After a bath and breakfast, I headed out to the bus stand. Surprisingly, there are no bus services to Konark as I found out, the ones that go are the small tourist tempos. The auto chaps ask for a fortune for the 36 km travel here. So I asked around till I got to the end of the road, opposite from the main bus stand where most of the tempos are; they should really put some signs or something here, the small shops on the road hide away the tempos from the road. About 1 tempo in 30 minutes, and the conductors are the king. They make you wait 15 minutes before letting you into the carrier, or even give a ticket. I jostled in, the place was absolutely crammed, with no place to sit now. The bus was up to 350% seating capacity, no kidding, I was almost standing on my toes here, and covered the 36 km in a leisurely 1 hour.
Now I had high hopes from the temple, but even in this late morning heat, it was thronging with visitors, a lot of Bengalis and a few foreigners thrown in.

The 400 meter long street from the main road to the temple gates is laced with small shops, most of them selling cloth bags, lampshades, and the rock and wood replicas of the temple. The colors and the vibrancy here remind one of Delhi’s Janpath market. The temple is huge, I’ll give it that, you can quite easily fathom the magnitude of effort that’d have gone in the construction.

At the front of the temple you get to see the ubiquitous lions guarding the gates, and a small pillared structure before one enters the main temple.

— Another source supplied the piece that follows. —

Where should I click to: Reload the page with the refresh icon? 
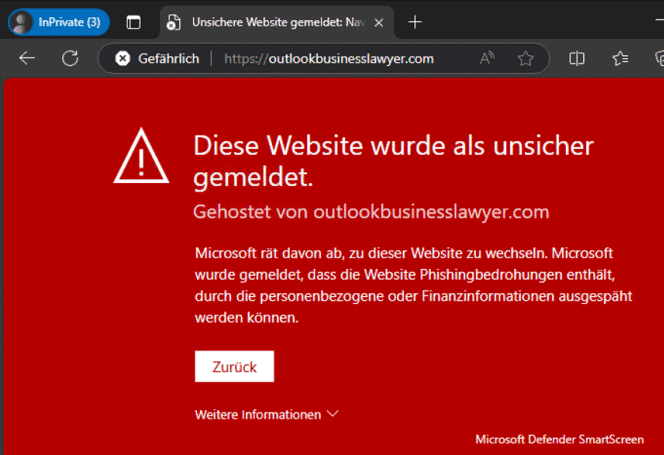click(x=70, y=58)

I visited each of the 24 wheels on the walls of the main structure, 12 on each of the 2 sides, completing the chariot which was supposedly made to travel to the gods’ abode. It’s a pity that I couldn’t capture 12 in one snapshot, the wide angle is not enough here, so you can get the horses and a few of the wheels.





 Each of the 12 wheels is intricately carved out, and there are a lot of different designs that you can keep on admiring for a long time.

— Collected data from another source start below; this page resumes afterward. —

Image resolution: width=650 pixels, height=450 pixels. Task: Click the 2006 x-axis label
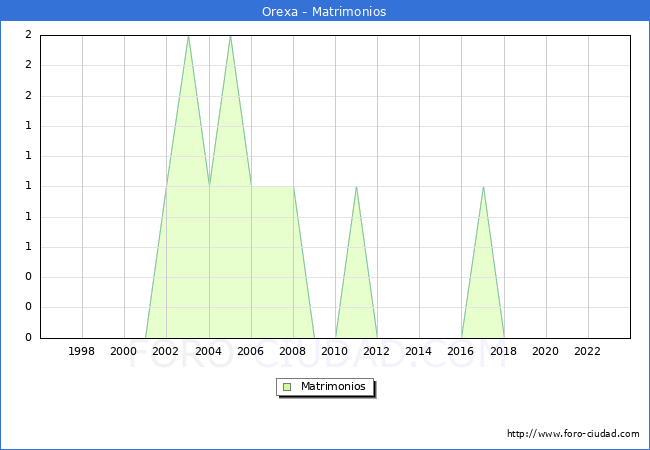[x=251, y=351]
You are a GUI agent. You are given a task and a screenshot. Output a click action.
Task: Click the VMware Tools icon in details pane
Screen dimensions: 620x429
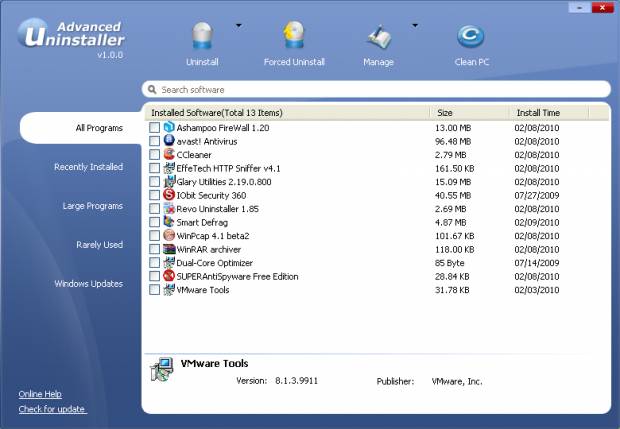tap(161, 371)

The temple interior is blocked away, which I later came to know was to support the structure after excavation. So I proceeded on up the flight of stairs to the first level of the temple where you can see 3 big statues at the sides and the back of the temple, resembling Buddha, not sure what it was.

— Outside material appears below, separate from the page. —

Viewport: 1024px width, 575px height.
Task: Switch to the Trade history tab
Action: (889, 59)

The garden surrounding the main temple has a couple of other structures as well, some with little crocodile and other strange carvings.

The carvings on the walls of the temple are quite good, some in pretty good condition still, but there seems to be some big renovation work going on one side of the temple, which spoils the view.

 And if you thought that you had to go to Khajuraho to see naughty carvings, well you were wrong, these were here in plenty. Even on the spokes of the wheels, you could see that the poor stone carvers had only one thing on their minds, jeez!

But at some places, you have to feel for the condition of the temple, where the carvings had to be cut down in order to repair the entire structure, thus rendering it a bit weird.
I finally took a long walk on the border wall of the temple compound, and beneath the trees you can still see some of the remains of the pillars of the temple, which seem to have been discarded now, and took a snap of the entire temple one last time.

The bus, ahem, tempo back was as uncomfortable as it was at the onward journey, and I wasn’t able to see much of the Konark beach that the road was running parallel to. I’m a guy with average Indian height, but it was weird, I seemed to be the only person having trouble standing upright, with my head stuck to the roof of the tempo. Nevertheless I made it back to Puri in one piece and after catching some cricket action on the television and a sumptuous meal, I headed out for the Jagannanath temple at 6:30 pm.

I was told by the hotel staff that since it was a full moon, there’d be a lot of visitors. No kidding, the rickshaw chap had to stop 200 meters before the temple entrance on the main road. Seems that the police had set up barricades and had stopped traffic for a stretch on the main road itself due to the pujas. Well, I got to the temple, deposited my camera, phone and shoes outside, pity no photos inside. I seemed to have come at the lull time, for by the time I got out an hour later, around 7:45, the line at the entrance had gotten huge, almost 150 people waiting and a lot more on the streets. Inside the temple you go up the wet steps and there are a lot of people, the pandas (the pujaris here) who cajole you for some pujas. I passed all and proceeded to the temple compound, there are a lot of different deities here, and I cannot for the life in me remember even a couple. The structures here might not be as flattering as at a few other places, you are simply left in awe of the devotion that the people have, waiting for a glimpse of the almighty’s idol, prostrating at the steps, mumbling prayers all the way, just sitting in the compound gazing forth.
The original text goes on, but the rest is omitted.